- Rifle Bridge
- U.S. National Register of Historic Places
- Rifle Bridge and the Colorado River (2026)
- Location: Off SR 6/24 over Colorado River, Rifle, Colorado
- Coordinates: 39°31′40″N 107°46′54″W﻿ / ﻿39.527841°N 107.781572°W
- Area: 0.2 acres (0.081 ha)
- Built: 1909
- Built by: Sheely, C.G.
- Architectural style: Pennsylvania/Parker Truss
- MPS: Vehicular Bridges in Colorado TR
- NRHP reference No.: 85000213
- Added to NRHP: February 4, 1985

= Rifle Bridge =

Historic bridge in Colorado, US

The Rifle Bridge, over the Colorado River in Rifle, Colorado, was built in 1909. It was listed on the National Register of Historic Places in 1985.

It is a two-span steel through truss bridge, with one 12-panel Pennsylvania truss span and one 10-panel Parker truss span. It was assessed to be "situated poorly on a tight bend in the river and has required periodical maintenance to keep it in place.

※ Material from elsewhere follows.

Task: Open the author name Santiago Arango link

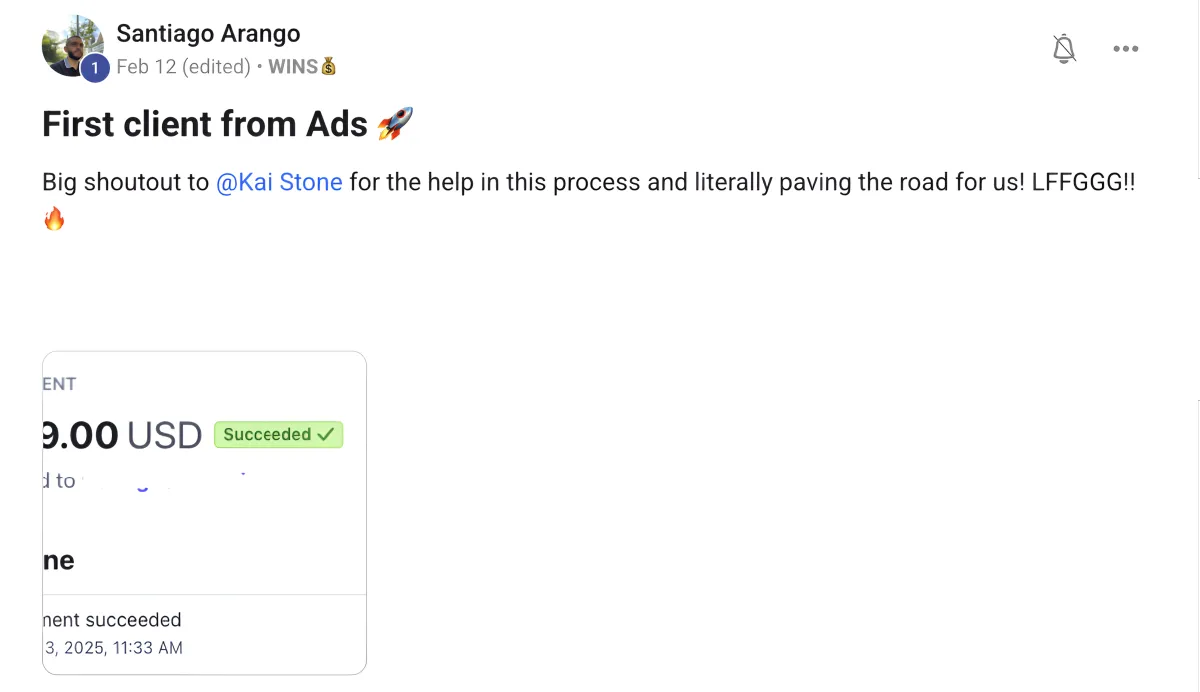Action: tap(208, 33)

Despite construction of a concrete jetty in 1922 to divert the main channel, the Colorado continues to work against the pier and north abutment."

In a 1983 survey of Colorado's historic bridges, it was assessed thatThe Rifle Bridge is historically significant as a regionally important crossing of the Colorado River - the most expensive contracted for [or] by Garfield County. Its Pennsylvania through span is the longest among the pinned trusses left in the state and is one of only two of its type in the survey; the Parker through is one of only two and is the longest of its type, and the two combined to form one bridge is unique. Erected by important Colorado bridge contractor C.G. Sheely, the Rifle Bridge is a visually striking long-span truss - one of Colorado's most significant vehicular bridges.

By then it was no longer in use for vehicular transportation.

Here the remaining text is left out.